Het veranderende risicoprofiel van zorgvastgoed
Het nieuwe regeerakkoord bevat stevige ingrepen in zowel de corporatiesector als de zorgsector. Voor corporaties die vastgoed verhuren aan zorginstellingen is het van belang om de effecten van de maatregelen in beide sectoren te kunnen inschatten. Vooral in relatie tot het scheiden van wonen en zorg worden ‘zorg’ en ‘wonen’ verder uit elkaar geplaatst, waarbij het voor de corporatie vooral relevant is dat het ‘wonen’ veel dichter bij het domein van de corporatie komt te liggen. Dit leidt tot enkele specifieke effecten bij eenheden die op dit moment nog vanuit de AWBZ worden bekostigd (zogenoemde ‘intramurale’ eenheden), maar straks als individuele woning verhuurd gaan worden. Deze effecten hebben invloed op de kwaliteit van de zorginstelling als debiteur, maar ook op de waardering van met name bestaand zorgvastgoed.
De maximale huurprijs per woning
In het nieuwe regeerakkoord staat dat het woningwaarderingsstelsel (WWS) vanaf 2014 komt te vervallen. In de plaats van het WWS komt de regel dat de maximale huurprijs per jaar niet meer dan 4,5% van de WOZ-waarde van de woning mag bedragen. Dat betekent dat een gemiddelde corporatiewoning met een WOZ-waarde van € 175.000 maximaal een huur per maand van € 656,25 mag hebben. De WOZ-waarde van huidige intramurale zorgeenheden is over het algemeen laag. Een grove inventarisatie leidt tot een bandbreedte van € 50.000 tot 100.000 per eenheid. Voor een gemiddelde zorgeenheid met een WOZ-waarde van € 75.000 kan als gevolg van het scheiden van wonen en zorg nog maar een huur van € 281,25 worden gevraagd. Dit is fors lager dan wat veelal op basis van WWS-punten kan worden gevraagd (bandbreedte grofweg van € 350 tot € 500 per maand), en uiteraard nog veel lager dan de huidige NHC-vergoeding (bijvoorbeeld zzp 1: € 719 per maand). Het scheiden van wonen en zorg heeft vanwege deze inkomstendaling forse impact op de kwaliteit van de zorginstelling als debiteur. Hierbij vormen vooral kleine instellingen met relatief oud en grootschalig vastgoed een risicogroep, omdat zij vaak een beperkte investeringscapaciteit hebben en door de beperkte omvang geen financiële risico’s kunnen spreiden in hun vastgoedportefeuille.

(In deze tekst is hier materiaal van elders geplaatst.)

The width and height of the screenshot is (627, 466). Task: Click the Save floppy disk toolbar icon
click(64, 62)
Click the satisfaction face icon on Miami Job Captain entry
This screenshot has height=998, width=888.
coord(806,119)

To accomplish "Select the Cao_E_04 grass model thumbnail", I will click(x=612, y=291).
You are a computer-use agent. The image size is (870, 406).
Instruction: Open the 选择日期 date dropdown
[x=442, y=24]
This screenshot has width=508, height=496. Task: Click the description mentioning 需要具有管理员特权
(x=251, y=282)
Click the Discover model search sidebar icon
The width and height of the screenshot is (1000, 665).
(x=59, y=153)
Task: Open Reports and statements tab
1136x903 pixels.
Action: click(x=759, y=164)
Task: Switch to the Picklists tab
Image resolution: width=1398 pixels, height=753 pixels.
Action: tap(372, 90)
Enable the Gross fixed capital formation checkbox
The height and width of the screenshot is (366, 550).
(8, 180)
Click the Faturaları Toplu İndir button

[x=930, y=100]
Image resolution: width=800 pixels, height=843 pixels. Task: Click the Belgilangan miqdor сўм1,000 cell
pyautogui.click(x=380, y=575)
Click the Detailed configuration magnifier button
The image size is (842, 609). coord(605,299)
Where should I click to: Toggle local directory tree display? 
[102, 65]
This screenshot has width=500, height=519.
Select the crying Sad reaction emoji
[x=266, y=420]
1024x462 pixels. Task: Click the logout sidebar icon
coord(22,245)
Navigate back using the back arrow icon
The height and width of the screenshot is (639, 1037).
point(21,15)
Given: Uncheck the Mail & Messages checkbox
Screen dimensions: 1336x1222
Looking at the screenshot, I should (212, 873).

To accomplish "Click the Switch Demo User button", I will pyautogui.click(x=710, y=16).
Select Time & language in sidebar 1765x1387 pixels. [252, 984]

De waardering van zorgvastgoed
Diverse zorginstellingen bieden op dit moment hun vastgoed aan woningcorporaties aan. Hoewel er zeker situaties bekend zijn waarin de corporatie kan investeren conform de in het investeringsstatuut vastgestelde rendementseisen, is het raadzaam om deze investeringen kritisch te bezien. In de waardering van zorgvastgoed kan onderscheid worden gemaakt tussen drie typen zorgeenheden. De eerste is de aanleun- of opleunwoning, ofwel de zelfstandige eenheid. De tweede is de lichte intramurale eenheid, die op termijn vanwege het scheiden van wonen en zorg zelfstandig verhuurd moet worden. De derde is de zware intramurale eenheid, waarvoor bekostiging binnen de AWBZ plaatsvindt.
Het risico ligt met name in de tweede categorie, waarbij zaken als verhuurbaarheid en WOZ-waarde een belangrijke rol spelen. Hierbij moet – indien de eenheden als zelfstandige woning verhuurd kunnen worden – ook de bijdrage huurtoeslag niet worden vergeten. Vooral in combinatie met een lage WOZ-waarde kan de bijdrage huurtoeslag een sterk negatief effect op de waarde van zorgvastgoed hebben. Vanuit het perspectief van risicomanagement is het raadzaam voor corporaties om in ieder geval een quickscan uit te voeren op het risicoprofiel van het huidige zorgvastgoed. Zodra wordt overwogen om te investeren in zorgvastgoed, is het noodzakelijk om de financiële effecten van het scheiden van wonen en zorg mee te nemen in de waardering. Het scheiden van wonen en zorg brengt zorgvastgoed dichter bij de corporatiesector, maar dat betekent niet automatisch dat corporaties nu een ’thuiswedstrijd’ spelen.